New Loch Lomond park camping crackdown bylaws proposed
Camping could be severely restricted in parts of Loch Lomond and the Trossachs National Park under new proposals from the park's board.
Seasonal bylaws banning unauthorised camping and alcohol were introduced to parts of east Loch Lomond in 2011.
The park's board now want to bring in bylaws at two more areas in response to littering and anti-social behaviour.
The proposals will be put before the park's board next week ahead of a public consultation.
A report which will go before the National Park Authority on Monday details the "resounding success" of the existing bylaw system.
Vandalism and reports of anti-social behaviour are down 81% in the regulated areas.
The report continues that there remain "entrenched problems" at popular loch shore locations in the wider park, which have been left in "a very poor and deteriorating state".
Anti-social behaviour noted from some visitors includes littering, "cutting down live trees and irresponsible fire lighting".

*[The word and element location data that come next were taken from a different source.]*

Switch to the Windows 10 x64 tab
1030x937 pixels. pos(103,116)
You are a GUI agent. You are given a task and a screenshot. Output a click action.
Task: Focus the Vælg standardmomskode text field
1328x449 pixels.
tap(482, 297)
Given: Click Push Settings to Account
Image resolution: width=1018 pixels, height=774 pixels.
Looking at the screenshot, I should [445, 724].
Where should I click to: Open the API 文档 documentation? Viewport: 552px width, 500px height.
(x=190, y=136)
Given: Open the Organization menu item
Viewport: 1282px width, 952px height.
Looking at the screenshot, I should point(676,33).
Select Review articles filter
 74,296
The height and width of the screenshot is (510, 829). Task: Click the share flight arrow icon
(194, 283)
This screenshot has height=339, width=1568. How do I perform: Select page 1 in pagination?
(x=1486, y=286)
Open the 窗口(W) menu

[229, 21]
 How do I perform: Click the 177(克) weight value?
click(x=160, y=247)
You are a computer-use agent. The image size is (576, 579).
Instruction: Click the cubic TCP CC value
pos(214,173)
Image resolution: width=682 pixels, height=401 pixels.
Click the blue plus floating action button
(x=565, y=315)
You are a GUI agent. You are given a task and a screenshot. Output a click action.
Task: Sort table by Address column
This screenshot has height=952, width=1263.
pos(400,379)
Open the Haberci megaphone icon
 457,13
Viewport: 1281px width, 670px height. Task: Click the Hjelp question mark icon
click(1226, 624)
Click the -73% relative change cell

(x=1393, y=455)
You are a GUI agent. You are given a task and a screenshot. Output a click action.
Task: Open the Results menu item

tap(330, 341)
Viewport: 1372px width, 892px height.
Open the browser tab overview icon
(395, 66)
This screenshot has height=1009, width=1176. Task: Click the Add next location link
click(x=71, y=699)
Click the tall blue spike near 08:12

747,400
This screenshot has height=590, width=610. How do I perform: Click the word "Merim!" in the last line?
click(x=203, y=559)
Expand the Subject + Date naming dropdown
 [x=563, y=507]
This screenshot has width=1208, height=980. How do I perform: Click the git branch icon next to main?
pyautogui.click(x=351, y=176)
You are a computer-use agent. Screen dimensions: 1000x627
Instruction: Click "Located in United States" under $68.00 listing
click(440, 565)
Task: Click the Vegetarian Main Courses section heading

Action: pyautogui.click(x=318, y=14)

Campers who set up caravans and campsites for months on end were also identified as an issue.
In response to this, it is proposed that camping management bylaws be introduced to two new areas, covering many lochs in the Trossachs, much of the west side of Loch Lomond and the north-east tip of Loch Long.
The bylaws, which would make it an offence to camp outside authorised sites without a permit or to cause damage to the area or wildlife, would be accompanied by investment in new facilities.
They would be in effect from 1 March to 31 October each year, applying only to "concentrated areas of entrenched pressures" - which the report notes would cover less than 5% of the park's 720 square miles.
Richard Graham, who runs a tourism business in St Fillians, said the proposals are a "very positive step forward".
"We'd rather see people educated, but unfortunately I think the people who work here, including park rangers and the police, are fairly powerless to do anything," he said.
"There needs to be a line over which people can't step."
However Helen Todd, campaigns manager for Ramblers Scotland, said she was "shocked" by how wide-spread the proposals were.
"I've talked to the park authority and we share the same desires for how to manage these places and I have a lot support for the work they're doing," she said.
"But I really don't buy the case that they need bylaws to bring these into effect.
"In terms of setting precedents, we've seen it spreading across the park, and I'd imagine there are communities in other parts of Scotland where people will be thinking they need them too.
"Bit by bit this fantastic access legislation we have is being whittled away."